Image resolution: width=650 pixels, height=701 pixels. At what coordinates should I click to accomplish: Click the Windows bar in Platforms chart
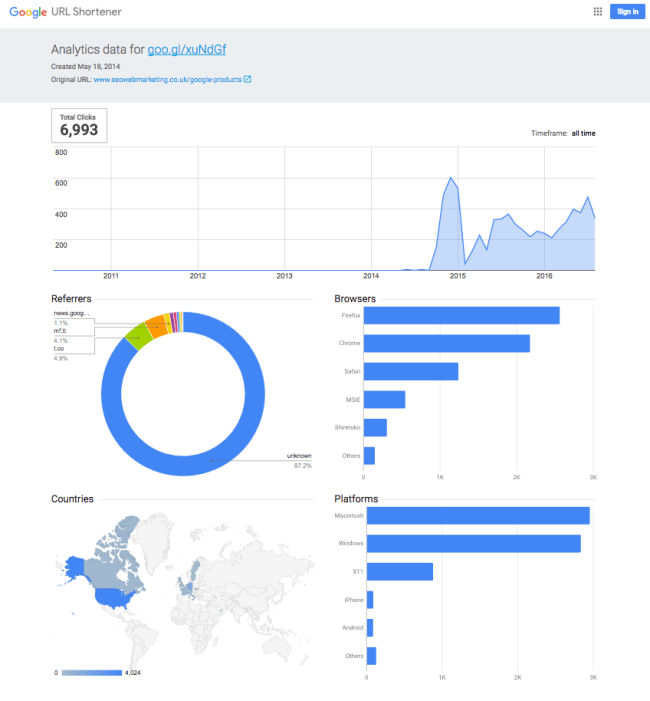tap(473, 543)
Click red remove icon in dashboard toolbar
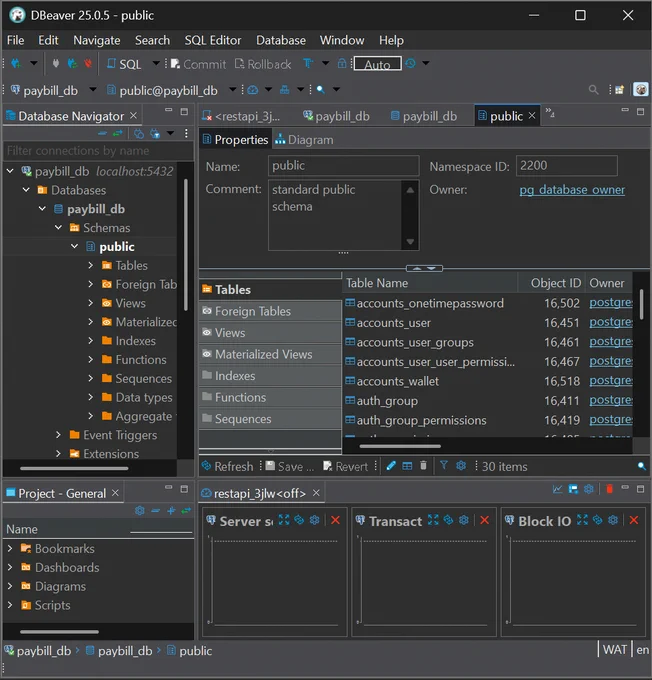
--
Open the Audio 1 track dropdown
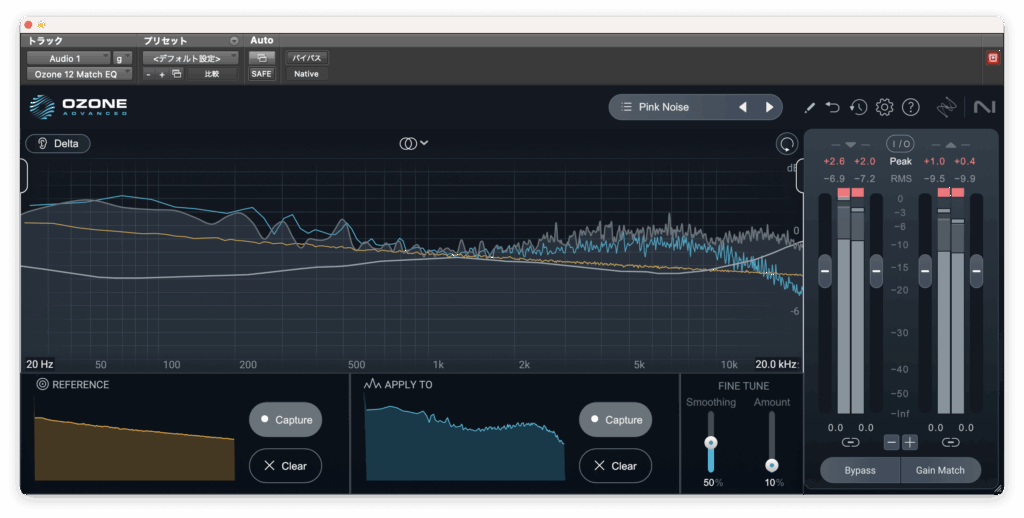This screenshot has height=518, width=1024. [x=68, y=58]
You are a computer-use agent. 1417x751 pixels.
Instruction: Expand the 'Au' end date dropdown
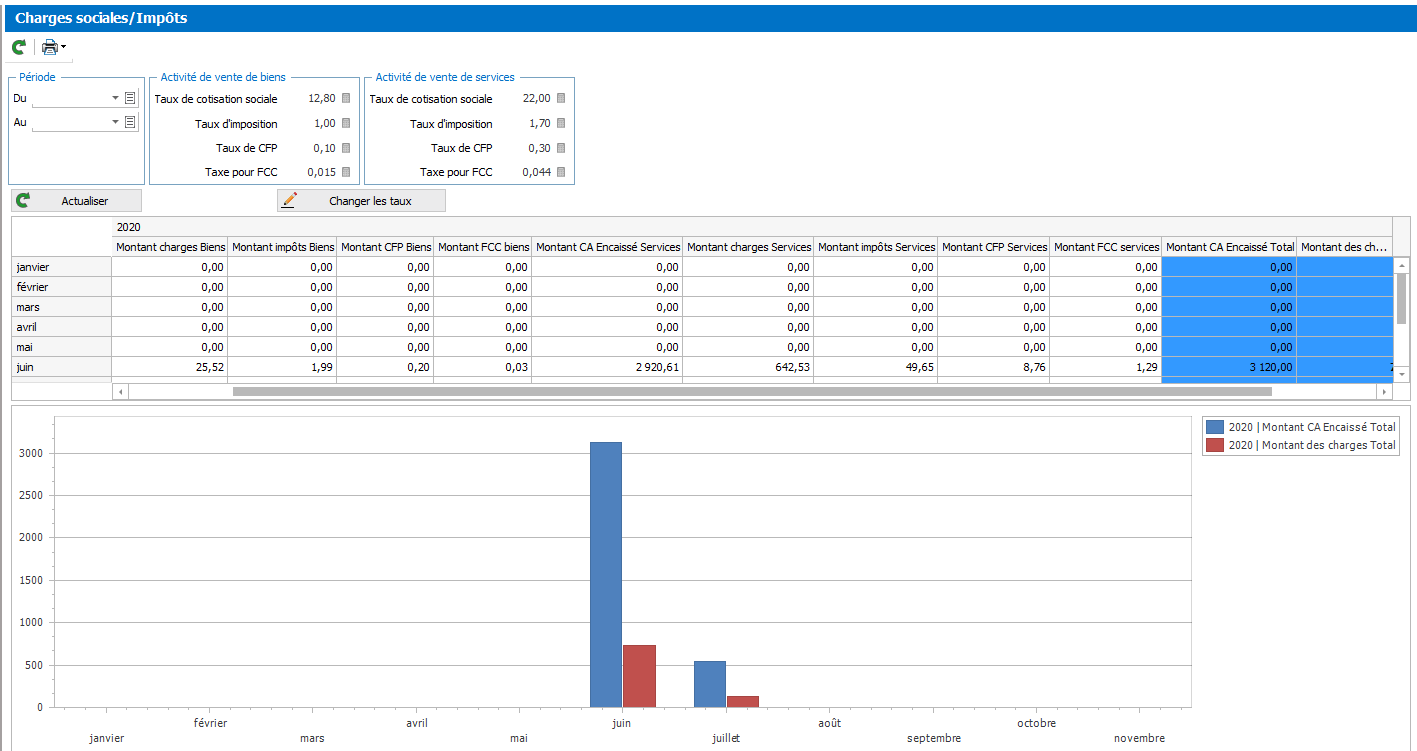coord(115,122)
...
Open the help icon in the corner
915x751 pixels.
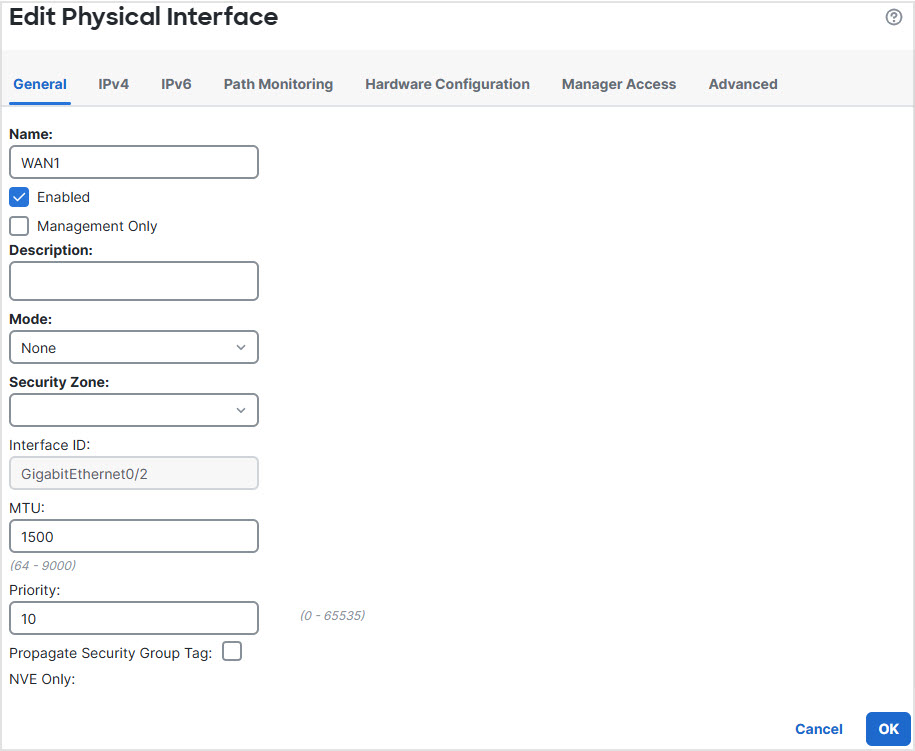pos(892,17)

YOUR INSTRUCTIONS: Copy word for word the lines of the records above from the one with "Image resolution: width=650" up to and including the one with "Click red remove icon in dashboard toolbar". Skip the pictures.

WRITTEN RESPONSE:
Image resolution: width=650 pixels, height=701 pixels. At what coordinates should I click to accomplish: Click the Windows bar in Platforms chart
tap(473, 543)
Click red remove icon in dashboard toolbar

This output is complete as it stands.